Tuesday, July 2, 2019

I Know He Doesn't Know Stravinsky's Music But He Knows You're Not Supposed To Diss Him Or "Modernism" - Stupid Mail

 Ja, wer tommerlt denn da?
Das ist ja der kleine Modernsky!
Hat sich ein Bubizopf schneiden lassen;
sieht ganz gut aus!
Wie echt falsches Haar!
Wie eine Perücke!
der
kleine Modernsky vorstellt>, ganz der Papa Bach!

Hey, who's drumming there?  
That's little Modernsky! 
He's got a bubble hair cut, 
looks pretty good! 
Like real false hair! '
Like a peruke! 
(Just as little Modernsky imagines him), 
quite the Papa Bach!

Arnold Schoenberg: Drei Saterien  1925/26 : 2 Vielseitigkeit (Versatility)

In the context of music at the time, clearly referencing a Russian (Modernsky) there was no one Schoenberg could have been making fun of but Stravinsky and, as Eduard Steurmann noted, Stravinsky knew that he was Schoenberg's target. It took "little Modernsky" more than three decades and a world war to get over the pinch and give up the neo-classicism which was an explicit feature of fascist and Nazi ideology as well as that of so many a modernist. 

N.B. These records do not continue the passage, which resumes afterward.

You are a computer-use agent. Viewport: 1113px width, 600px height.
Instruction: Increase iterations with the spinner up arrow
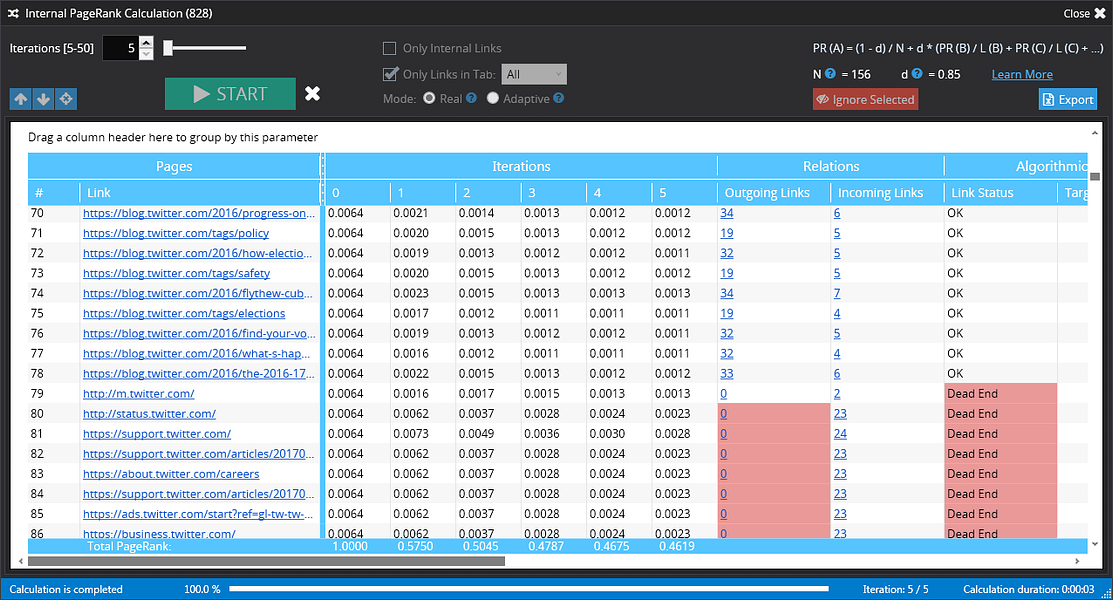coord(146,42)
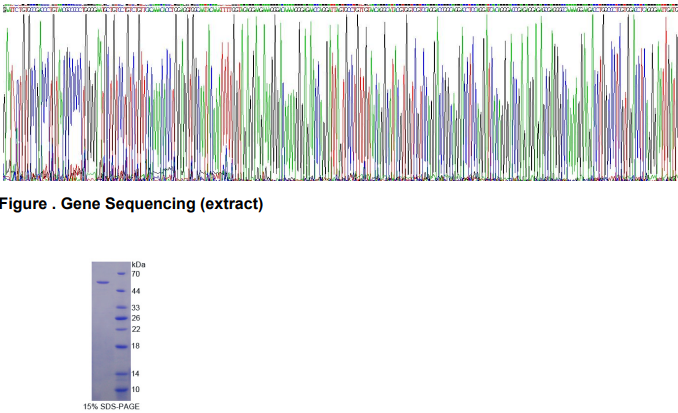Click the 26 kDa ladder band
The width and height of the screenshot is (678, 413).
121,318
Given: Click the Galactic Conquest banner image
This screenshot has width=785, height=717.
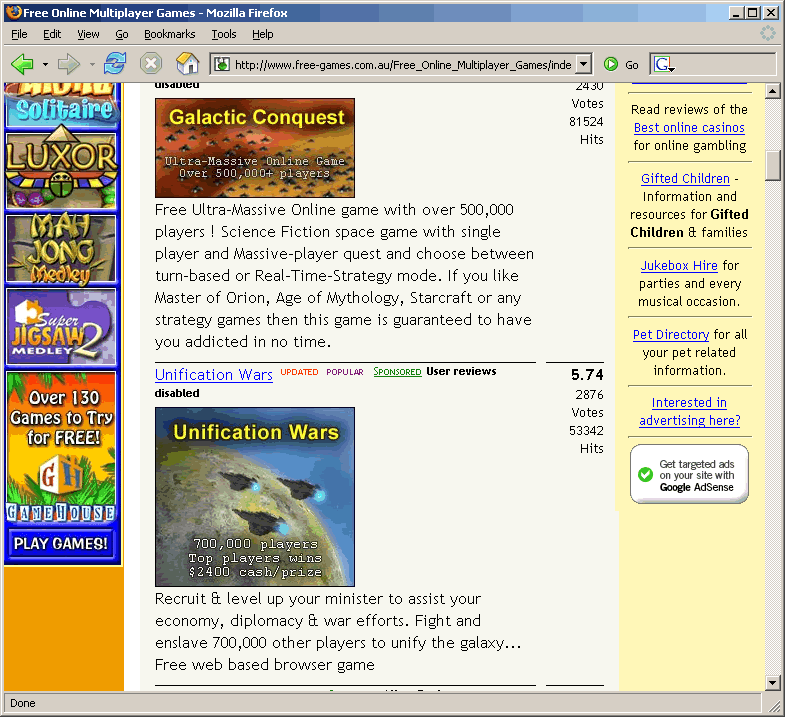Looking at the screenshot, I should [x=254, y=147].
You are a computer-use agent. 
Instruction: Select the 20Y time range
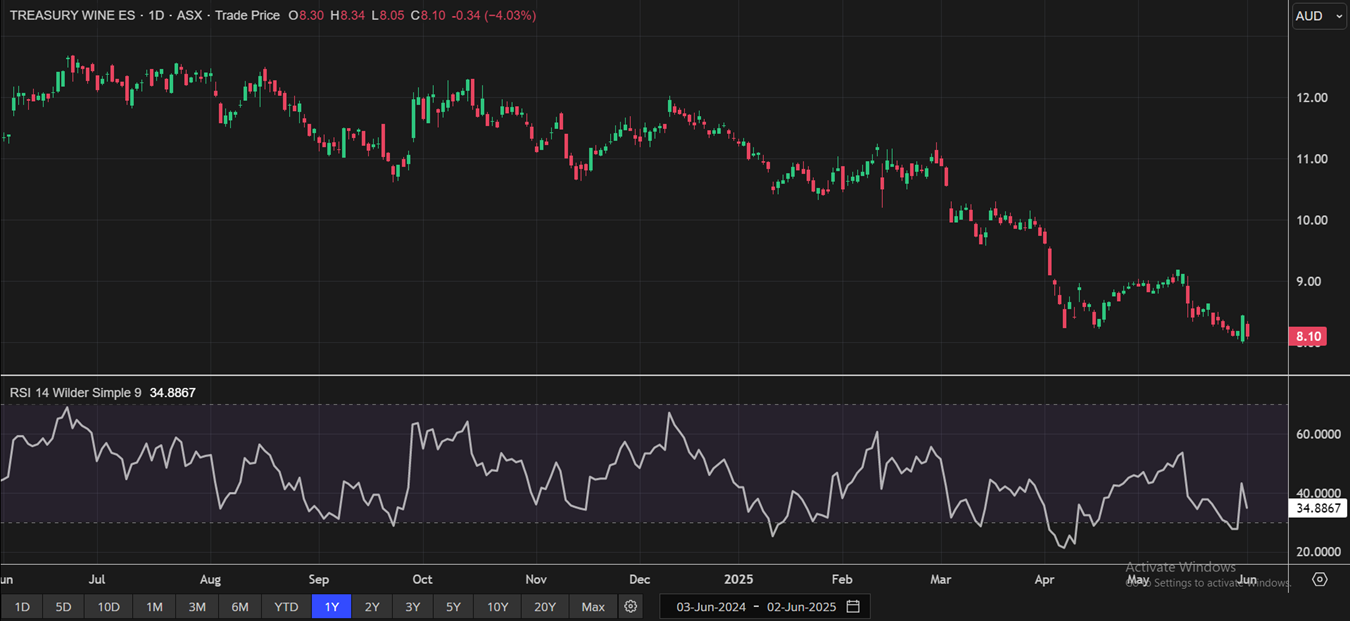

"Modernism" was always a category that ill fitted what would be called "classical" music in the 20th century and I don't think it's more than a ill conceived categorization that even many of the composers, writers, painters, etc took on as a superfluous ideological identity.   The impulses that led to what would be called "the liberation of dissonance" went from that incredible innovator, Debussy to all kinds of directions, some of it, indeed, took the misdirection into self-conscious neo-classicism, I think a lot of the composers were afraid of what they were participating in and sought to find order in a largely imaginary past.  The commentaries that precede the score of  the Three Satires,* the one on this movement, notes the falsity of that "progress" was really a retreat into a phony, imaginary past
 
Yet in himself he remained as sensitive as ever; “ I wrote [the Saitres] when I was very much angered by attacks of some of my younger contemporaries at this time and I wanted to give them a warning that it is not good to attack me,” he explained in a letter to the American composer Amadeo de Filippi. His words were aimed at four groups he wished to target, as he writes in the foreword of the piece; those “who seek their personal salvation in the middle of the [compositional] road,” those who are oriented to the past, who look backwards instead of forwards,” the “folklorists” and lastly, “all the ‘…ists’ ** in whom I can only see mannerists.”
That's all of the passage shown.